Program Flags

Overview

Teaching: 5 min
Exercises: 5 min
Questions
  • How can I make an easy shortcut to analyze all files at once using a program flag?

Objectives
  • Handle flags and files separately in a command-line program.

Handling Program Flags

Now we have a program which is capable of handling any number of data sets at once.

But what if we have 50 GDP data sets? It would be awfully tedious to type in the names of 50 files in the command line, so let’s add a flag to our program indicating that we would like it to generate a plot for each data set in the current directory.

Flags are a convention used in programming to indicate to a program that a non-default behavior is being requested by the user. In this case, we’ll be using a “-a” flag to indicate to our program we would like it to operate on all data sets in our directory.

To explore what files are in the current directory, we’ll be using the Python’s glob module.

import sys
import glob
import pandas
# we need to import part of matplotlib
# because we are no longer in a notebook
import matplotlib.pyplot as plt

# check for -a flag in arguments
if "-a" in sys.argv:
    filenames = glob.glob("data/*gdp*.csv")
else:
    filenames = sys.argv[1:]

for filename in filenames:

    # load data and transpose so that country names are
    # the columns and their gdp data becomes the rows
    data = pandas.read_csv(filename, index_col = 'country').T

    # create a plot of the transposed data
    ax = data.plot(title = filename)

    # set some plot attributes
    ax.set_xlabel("Year")
    ax.set_ylabel("GDP Per Capita")
    # set the x locations and labels
    ax.set_xticks(range(len(data.index)))
    ax.set_xticklabels(data.index, rotation = 45)

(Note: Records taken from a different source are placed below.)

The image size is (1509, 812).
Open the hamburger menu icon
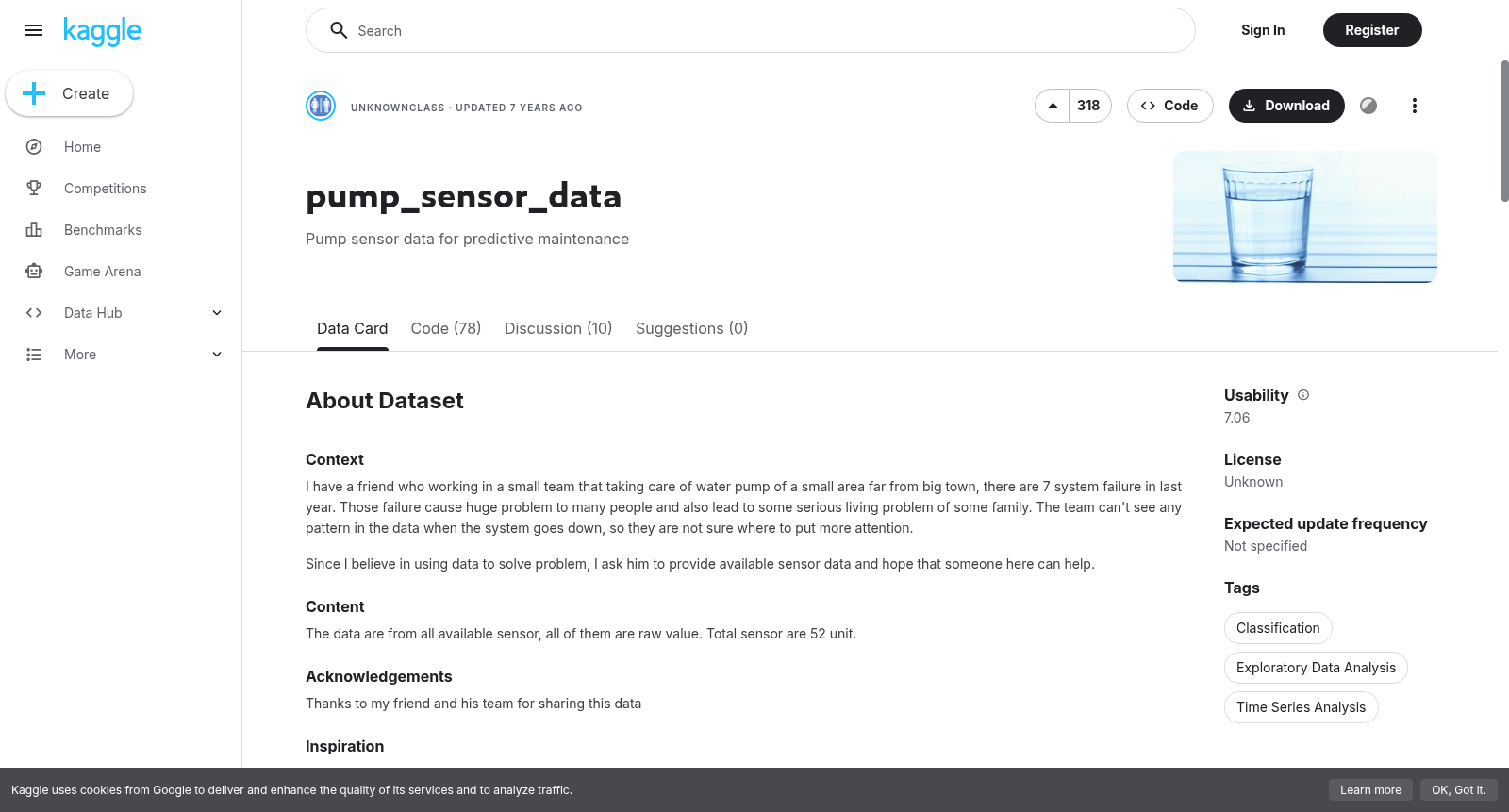(34, 30)
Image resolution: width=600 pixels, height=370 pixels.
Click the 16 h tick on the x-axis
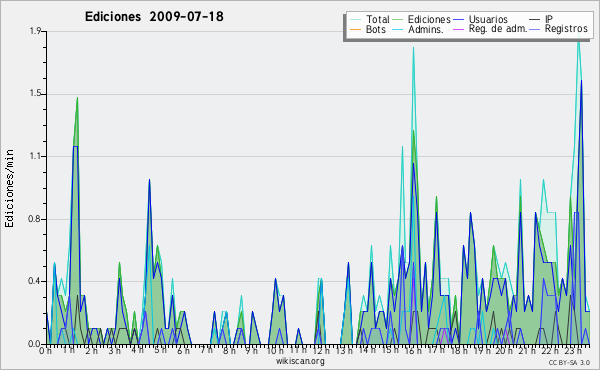click(413, 350)
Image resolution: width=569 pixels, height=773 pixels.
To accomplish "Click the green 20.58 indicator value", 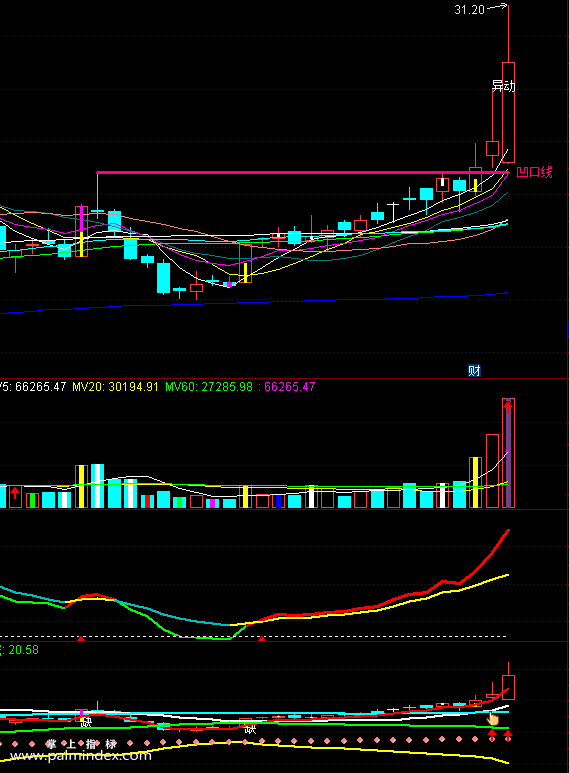I will (23, 650).
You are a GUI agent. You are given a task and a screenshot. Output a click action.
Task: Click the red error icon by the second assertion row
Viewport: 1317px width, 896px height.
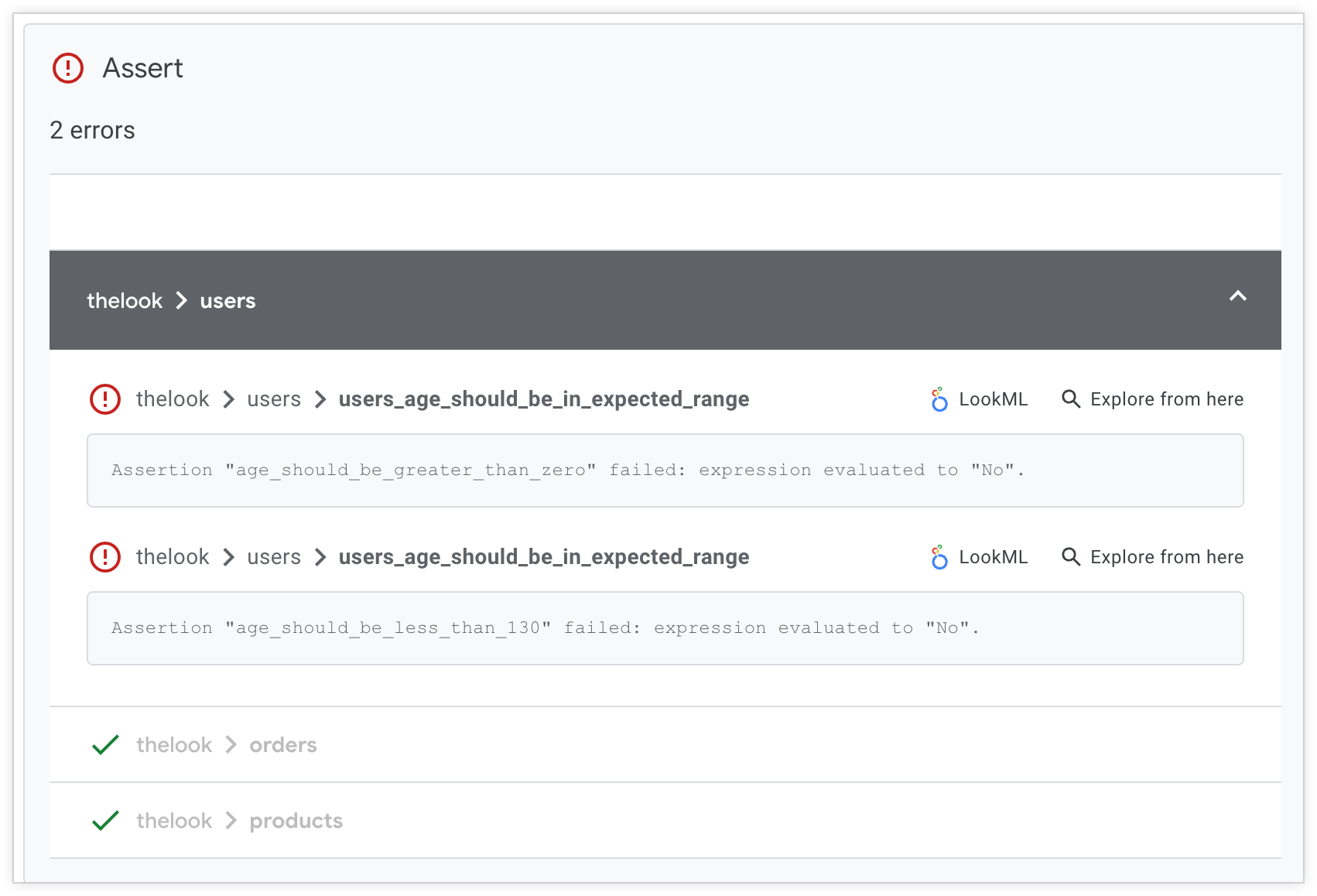click(x=105, y=557)

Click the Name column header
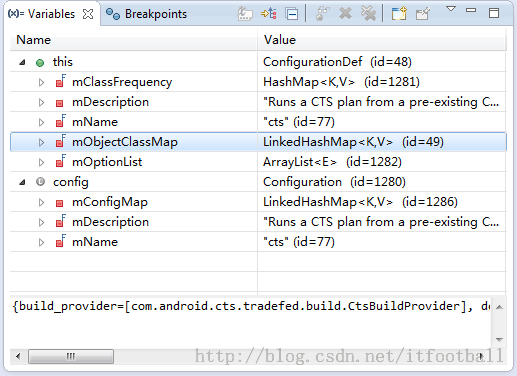pos(134,40)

    # save the plot with a unique file name
    split_name1 = filename.split('.')[0] #data/gapminder_gdp_XXX
    split_name2 = filename.split('/')[1]
    save_name = 'figs/'+split_name2 + '.png'
    plt.savefig(save_name)

Updating the repository

Yet another successful update to the code. Let’s commit our changes.

$ git add gdp_plots.py
$ git commit -m "Adding a flag to run script for all gdp data sets."

The Right Way to Do It

If our programs can take complex parameters or multiple filenames, we shouldn’t handle sys.argv directly. Instead, we should use Python’s argparse library, which handles common cases in a systematic way, and also makes it easy for us to provide sensible error messages for our users. We will not cover this module in this lesson but you can go to Tshepang Lekhonkhobe’s Argparse tutorial that is part of Python’s Official Documentation.

Key Points

  • Adding command line flags can be a user-friendly way to accomplish common tasks.